Myth #5: You get to stay at swanky hotels. Publishers fork over lots of money to get you a decent night's sleep. But in Boston, New York City, Los Angeles and Chicago, a nice hotel room goes over budget. On my first tour with Atria, I was put in a "boutique hotel" in Boston, only to take the elevator to the fifth floor and find a rat running across the hall. (The manager's comment: "Oh, it's back?") That same hotel room had no bathroom—just a toilet set between the beds, like a special sort of nightstand. Needless to say, that experience stands out—but many others are simply a continuous blur. In fact, I've been near tears more than once because my key card won't work, only to have a manager gently tell me that I'm trying it in the door of the wrong room (I've taken to writing my daily address on my hand).
Myth #6: Finally, some time to yourself—you'll get a ton of writing done! If I can write a single chapter in a six-week period while on tour, it's a huge accomplishment. On a book tour, it's also a huge accomplishment if I can brush my teeth twice a day.
Myth #7: You'll get on the "Today" show/"The Tonight Show" with Jay Leno. Or the Radio Network for the Blind or Granny Wasserman's cable TV book show, which has a viewership of 15 households.

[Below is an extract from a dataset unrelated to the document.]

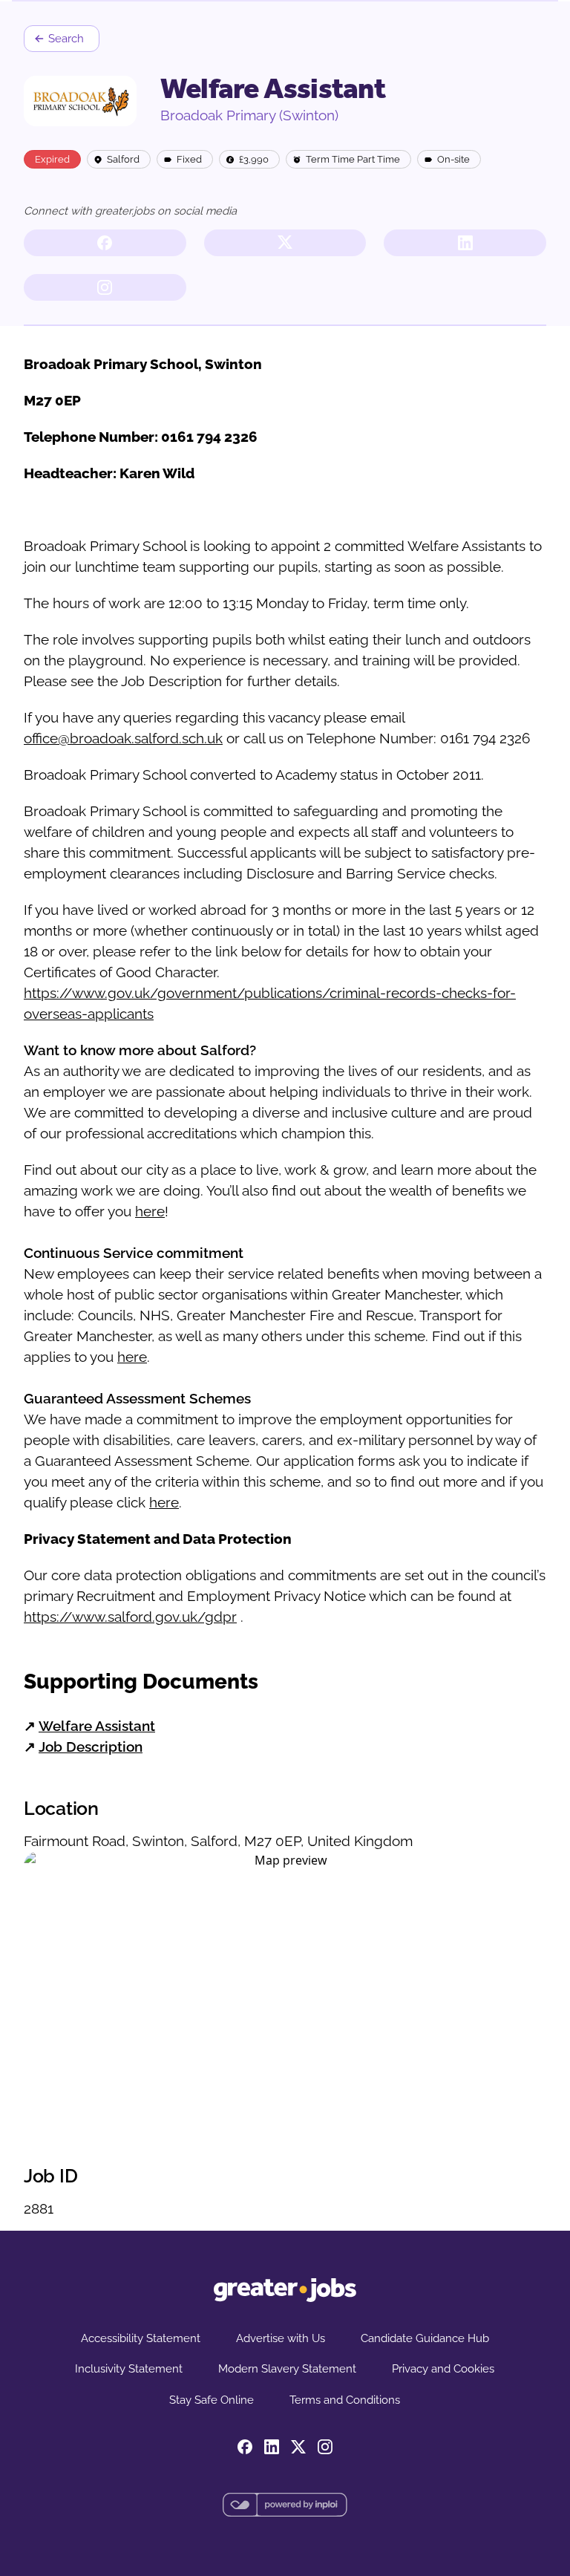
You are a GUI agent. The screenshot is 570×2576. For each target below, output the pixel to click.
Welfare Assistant (97, 1726)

Given all these caveats, why go on a book tour? Well, for most authors, it's a bona fide way to tell folks that your book is available for consumption. If you can read dramatically, leave 'em hanging and interact with your audience—they'll buy the book. (It's important to note that there are just as many authors who should never go on book tour, because they can actually lose sales...this includes writers who are shy or uncomfortable in front of people. It also includes writers who, while in their bedclothes, are fragile enough to be thrown by rodents.) But most important, a book tour provides critical information—the knowledge of who's really reading your books. Sure, there's Nielsen BookScan and sales figures, but that doesn't compare to hearing an eager crowd's questions and realizing the characters are just as alive for them as they are for you. A book tour is a transaction: You provide your story, so readers can provide you with theirs—like the woman who told me she'd finished my book on a plane and was sobbing so hard that the flight attendant asked if she needed medical attention; or the commuter who missed his stop while engrossed in my novel; or the pregnant woman who decided to bank her baby's cord blood after considering issues my fiction raised. Reading a book is a partnership between a reader and writer; a book tour lets you finish the equation.
The magic of a book tour is that at some point in your career, you don't need to build your audience; they're already begging for you. Touring becomes less about spreading the word and more about showing appreciation to those who've been telling their friends and relatives and book clubs about you. My role model for this is Mary Higgins Clark—a writer so popular she never has to leave her house to sell a book—but who, in her 70s, tours annually so that she can say thanks to her many fans. When I grow up as an author, I hope to be just as gracious.
Touring isn't glamorous by any means—but it's critical for sowing the seeds of awareness about your writing. If you tour the West Coast, you still may not get a review in the Los Angeles Times, but you could get a mention of your bookstore event—and any PR is good PR. Meeting a book lover in person can turn a casual reader into a lifelong fan. I've been touring 15 years, and I've gotten better at it. Overcoming my Yankee thrift, I now allow the hotel to launder my underwear, though it costs more than buying a new pair. I keep M&Ms from the minibar in my purse so I don't go into anaphylactic shock when my schedule's too tight to grab a meal.
Just don't make me sleep with a rat.